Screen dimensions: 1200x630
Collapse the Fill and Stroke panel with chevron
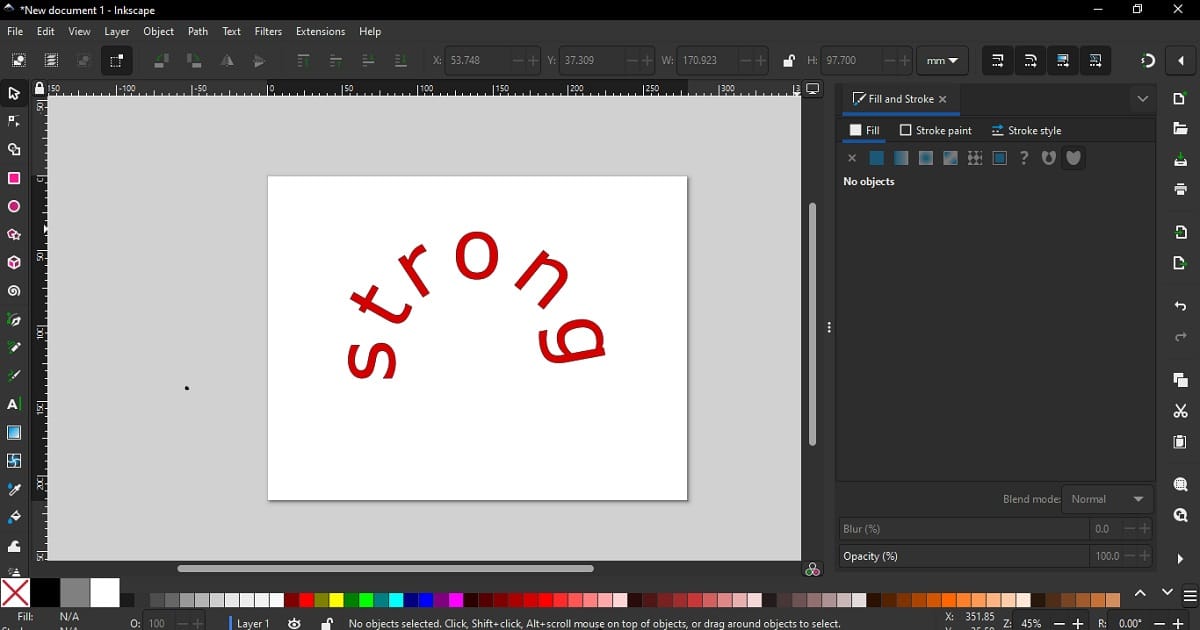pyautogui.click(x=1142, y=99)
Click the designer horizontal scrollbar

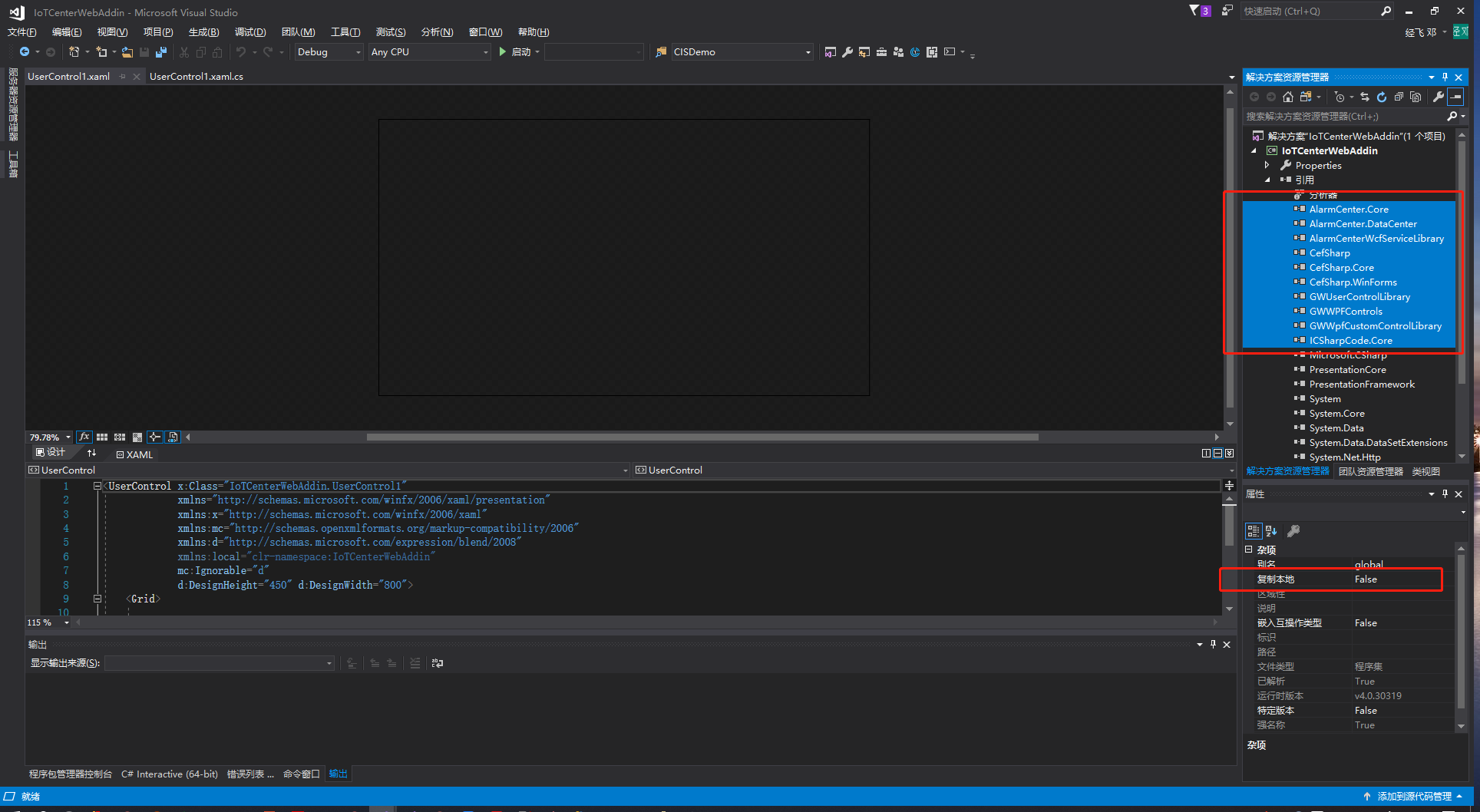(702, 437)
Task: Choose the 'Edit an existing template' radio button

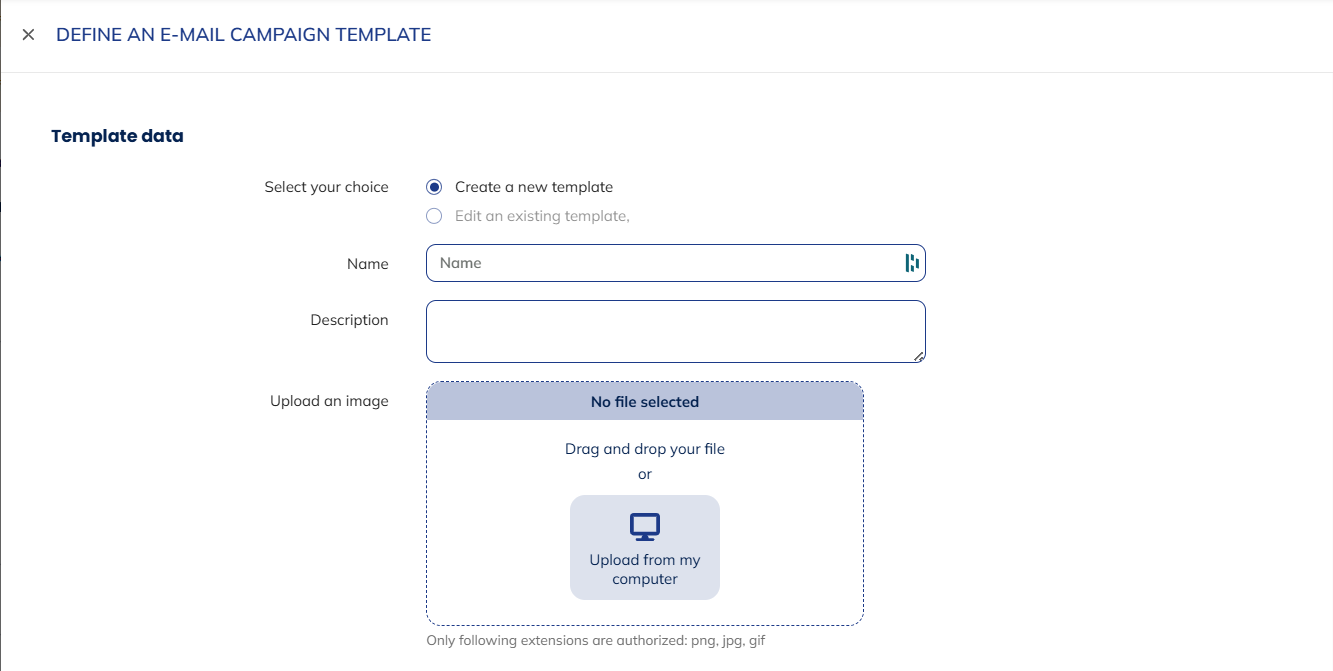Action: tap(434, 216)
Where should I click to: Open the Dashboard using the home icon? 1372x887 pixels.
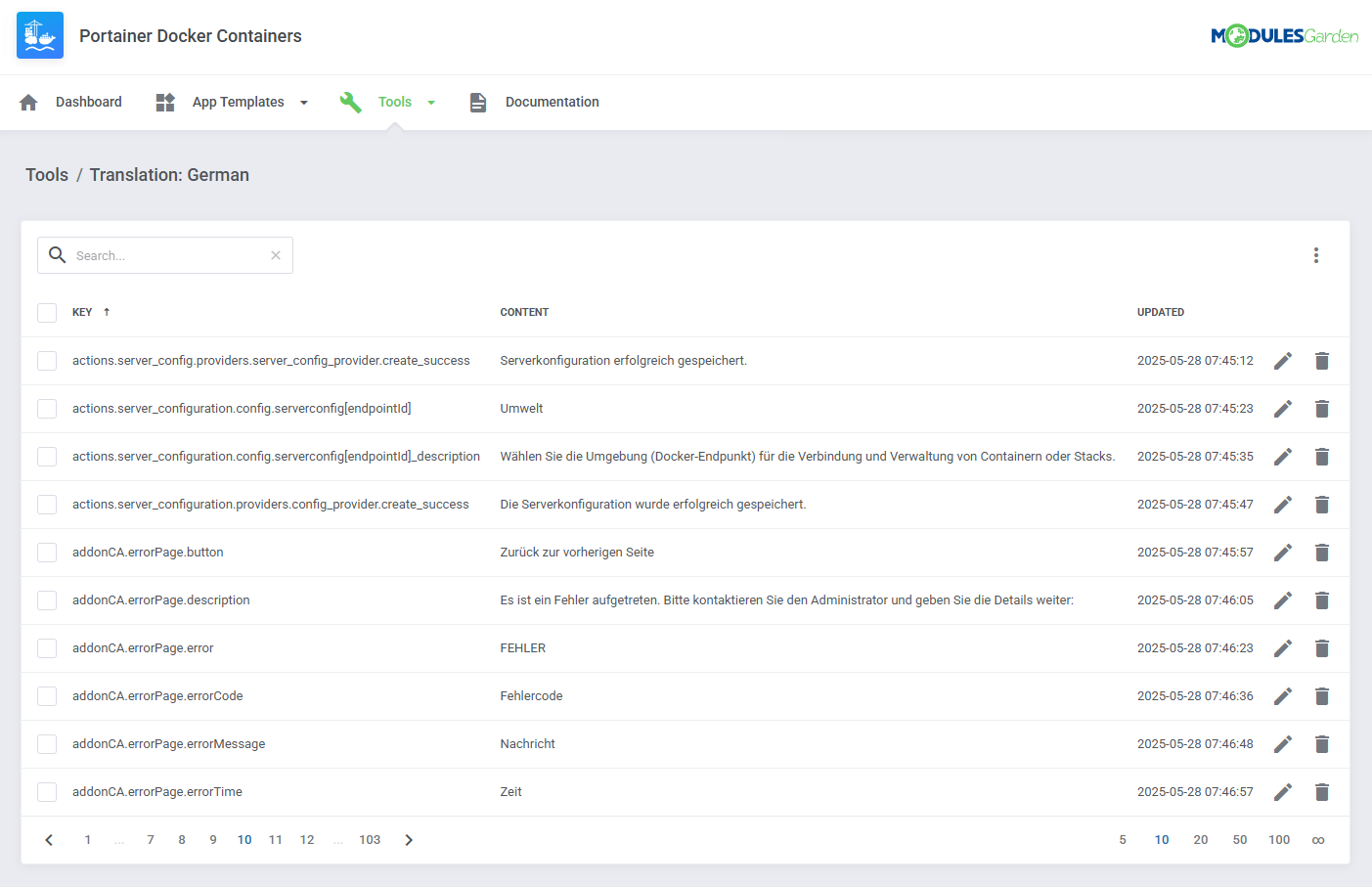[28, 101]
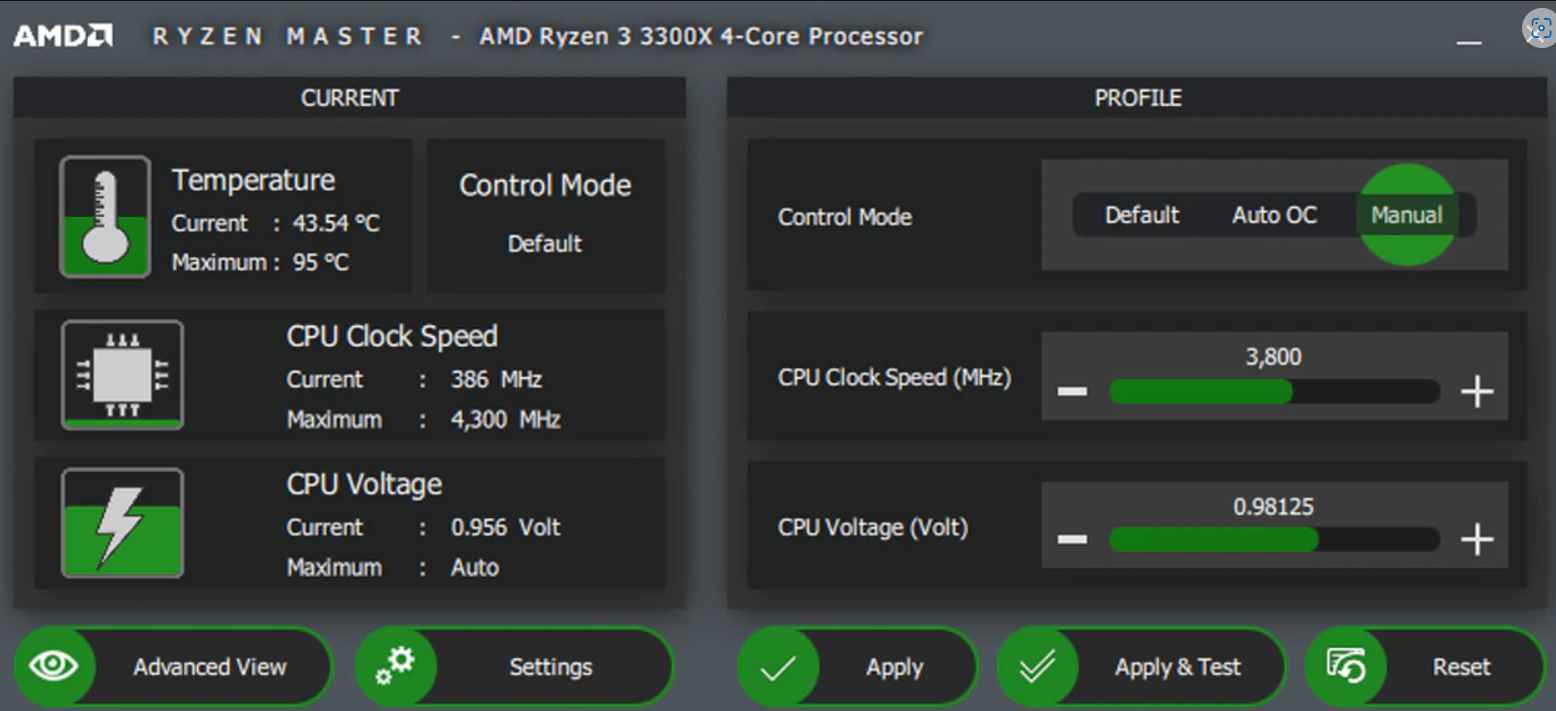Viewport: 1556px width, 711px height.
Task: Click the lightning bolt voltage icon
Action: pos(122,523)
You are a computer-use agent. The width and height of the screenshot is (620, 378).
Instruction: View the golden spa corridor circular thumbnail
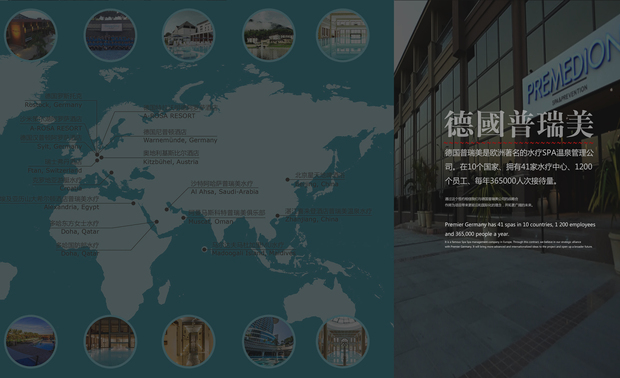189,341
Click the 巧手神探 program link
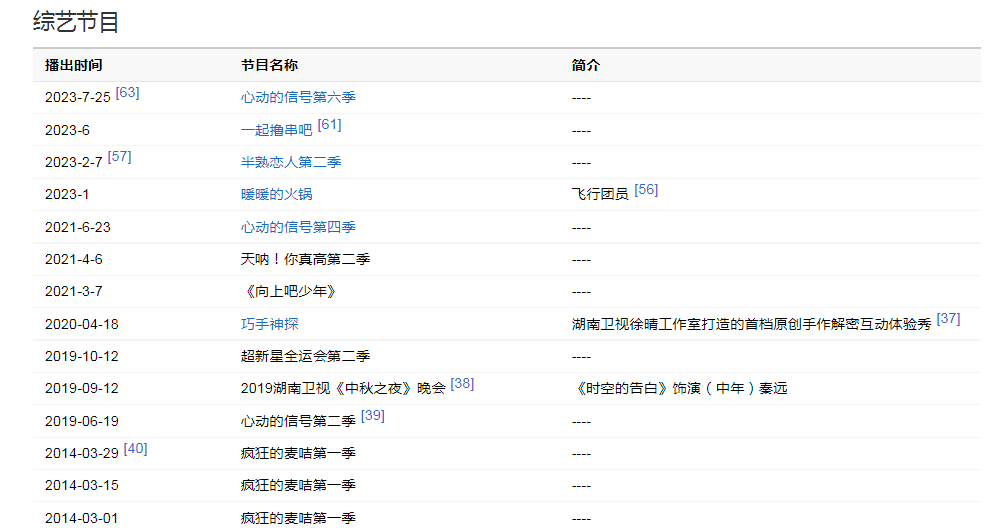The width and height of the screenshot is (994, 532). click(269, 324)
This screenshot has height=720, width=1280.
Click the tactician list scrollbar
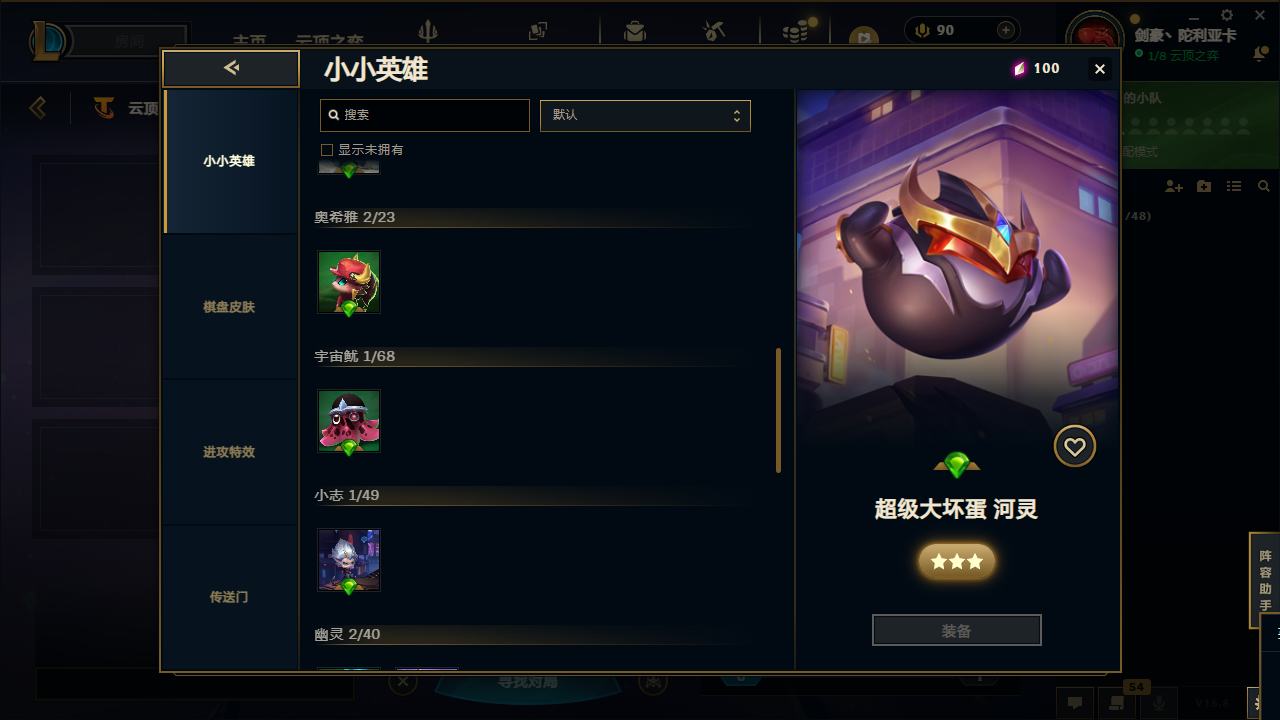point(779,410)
____
Copy out each record shown above without alteration, skipping any picture.

Screen dimensions: 1200x630
Collapse the Fill and Stroke panel with chevron
pyautogui.click(x=1142, y=99)
Click the designer horizontal scrollbar

(702, 437)
Task: Choose the 'Edit an existing template' radio button

Action: tap(434, 216)
Where should I click to: Open the Dashboard using the home icon? 1372x887 pixels.
[28, 101]
Viewport: 1556px width, 711px height.
Task: Click the lightning bolt voltage icon
Action: pos(122,523)
You are a computer-use agent. The width and height of the screenshot is (620, 378).
Instruction: View the golden spa corridor circular thumbnail
189,341
Click the 巧手神探 program link
The width and height of the screenshot is (994, 532). click(269, 324)
This screenshot has height=720, width=1280.
Click the tactician list scrollbar
point(779,410)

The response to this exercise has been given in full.